Interesting, but how much power they are using? :-)

Last gadget to monitor effective use of heat I bought consumed 1 to 4 W per piece... You would need 1 to 3 units per room ...

Andrii Gr
18th January, 2013 @ 02:03 am PST

@Andrii Gr

In the campaign page they state 0.1W usage.

Personally I do not like concept of each plug communicating over wireless.

There are several reasons for this (spectrum contamination, range limitation and so on).

I would prefer power line communication to the connection device that could be then connected to the wired or wireless network and accessed by the mobile device or third party device.

Kris Lee
18th January, 2013 @ 05:33 am PST

A software engineer's perspective:

The first thing I did after agreeing "this is something I could really use" then gulping at the price is to look for an API. I found what I was looking for on the "Updates" tab, which announces an April 2013 release of the MeterPlug API for:

* iOS

* Android

* Mac OSX

* Windows 8

Dear MeterPlug: If you want to please early adopters (the kind of person who is going to be interested in your API), Linux support should be at the top of your list, not conspicuously absent from it.

isolationism
18th January, 2013 @ 09:39 am PST

These things will eventually be self-powered and look like ordinary receptacles. Once this happens, their adoption will most likely become widespread. Until then, I'm waiting....

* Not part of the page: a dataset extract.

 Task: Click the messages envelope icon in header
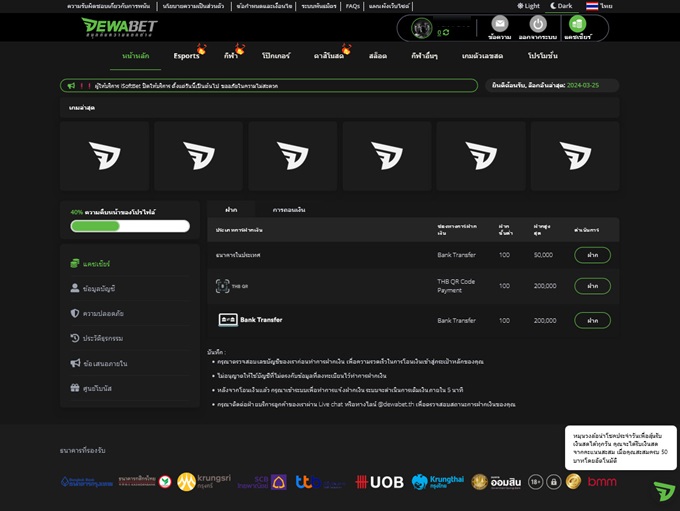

Also, there will be a desire to have multiple options available for broadcasting the signals (powerline, WiFi, Bluetooth, RFID, Cat-6, Fiber Optic, Infrared, etc...)

Gary Richardson
18th January, 2013 @ 11:43 am PST

I use TED the energy detective

Bill Bennett
18th January, 2013 @ 08:11 pm PST

These things are so stupid...after you purchase the product and spend the time setting the things up, the amount of supposed savings will not equal the price of the original purchase! Amortize the cost of the unit (plus your time and effort) and figure out how long it would take to just break even.

And with so many devices today that need to perform updates in sleep mode, this again is a stupid device.